Justiça
A Corregedoria das Comarcas do Interior do Tribunal de Justiça da Bahia (TJBA) está investigando um caso de duplicidade de CPF que levanta sérias suspeitas de falsidade ideológica. O processo foca em dois indivíduos com o mesmo nome e dados de nascimento idênticos, mas com identidades biométricas distintas. Um deles, inclusive, já faleceu.
A Receita Federal foi quem alertou sobre a existência de dois CPFs com os mesmos dados civis. A situação se agravou ao descobrir que o falecido no ano de 2018 usava um RG diferente, sugerindo que ele possuía uma outra identificação civil. Isso gerou uma representação ao Ministério Público Federal pela Receita, levantando a hipótese de o falecido ter sido sepultado com dados de outra pessoa, caracterizando erro ou falsidade ideológica.
O Corregedor Permanente de Canavieiras, no sul da Bahia, defendeu que a Receita Federal é a principal responsável pela regularização de cadastros, e que a falha inicial na detecção da duplicidade deveria ter sido dela. A investigação da Corregedoria do TJBA se concentra agora em apurar se houve irregularidades na emissão de segundas vias da certidão de nascimento dos envolvidos.
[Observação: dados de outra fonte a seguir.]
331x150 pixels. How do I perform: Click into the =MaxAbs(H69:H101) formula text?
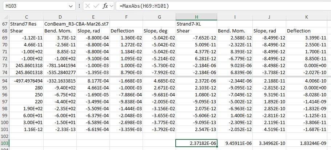tap(145, 6)
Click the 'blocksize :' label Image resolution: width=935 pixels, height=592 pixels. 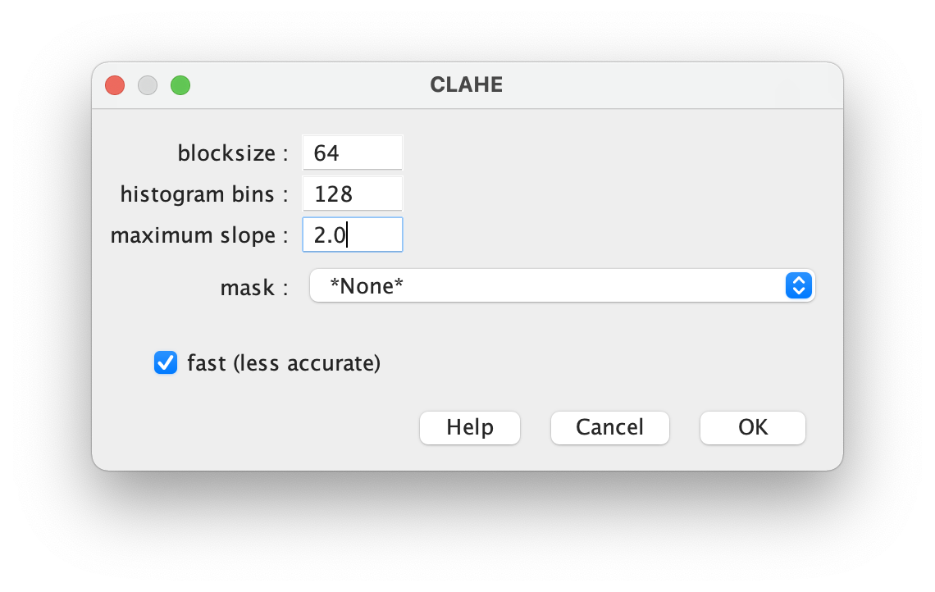(x=233, y=153)
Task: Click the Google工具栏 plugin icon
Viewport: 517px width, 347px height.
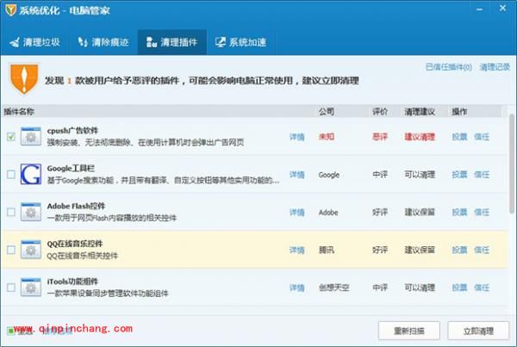Action: click(x=31, y=174)
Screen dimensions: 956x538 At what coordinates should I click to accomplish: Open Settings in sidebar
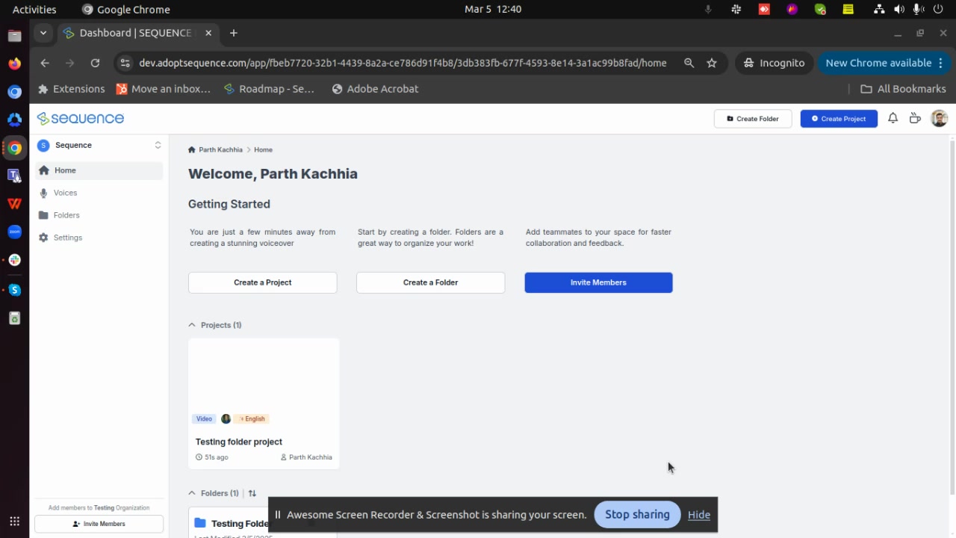tap(67, 238)
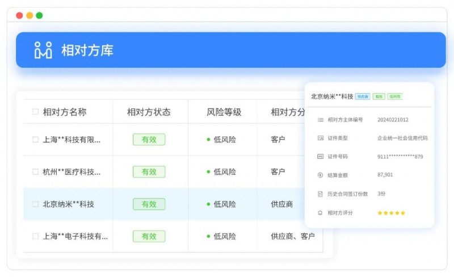Click the list icon beside 相对方主体编号
This screenshot has width=454, height=277.
tap(321, 120)
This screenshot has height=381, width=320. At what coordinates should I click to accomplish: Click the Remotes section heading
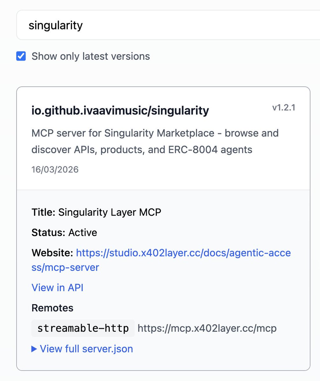click(52, 308)
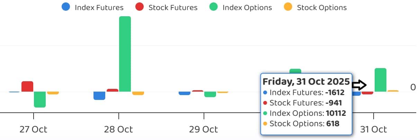
Task: Click the yellow Stock Options bar on 31 Oct
Action: 393,91
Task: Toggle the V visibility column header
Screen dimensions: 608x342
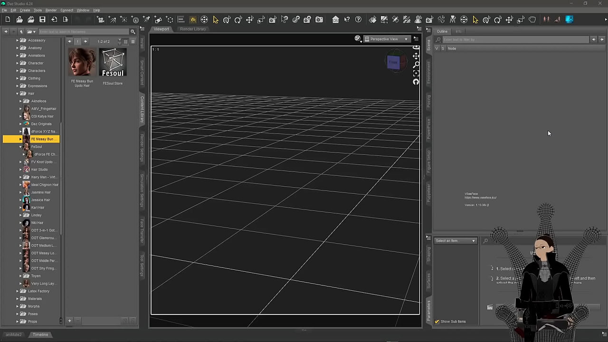Action: (x=437, y=48)
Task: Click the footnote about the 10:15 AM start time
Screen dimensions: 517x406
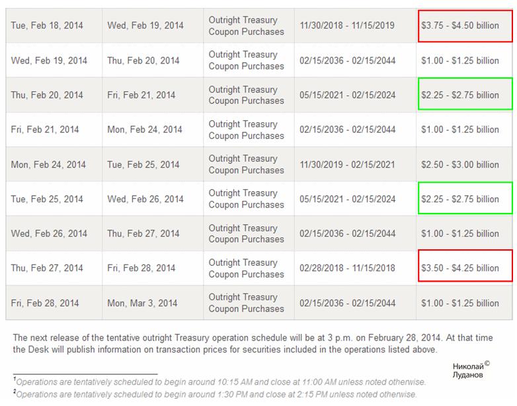Action: [220, 382]
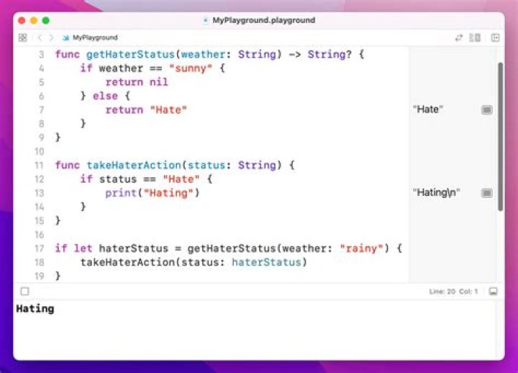
Task: Click the code review arrows icon
Action: tap(458, 37)
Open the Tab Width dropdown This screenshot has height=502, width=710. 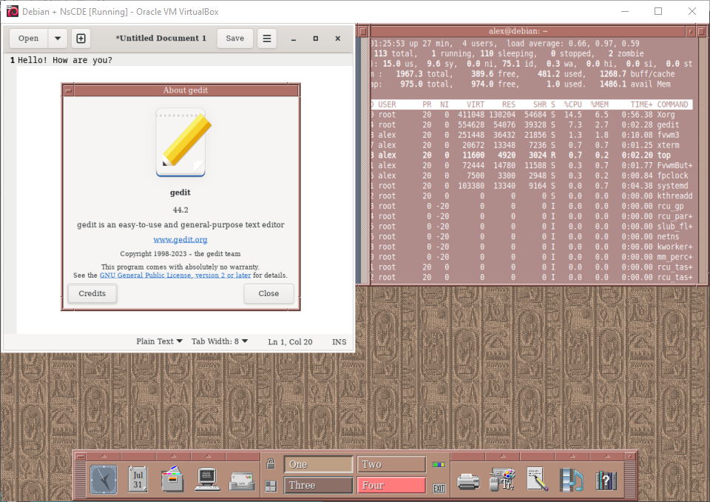click(x=220, y=341)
O documento foi solicitado em 2017 (pela Defensoria Pública do RJ), 2023 (pela Receita Federal) e 2024.
O juiz Assessor Especial da Corregedoria, Moacir Reis Fernandes Filho, determinou que o juiz corregedor Permanente e o delegatário do cartório de Canavieiras apresentem, em 10 dias, informações e documentos sobre as solicitações das certidões e se houve falhas funcionais.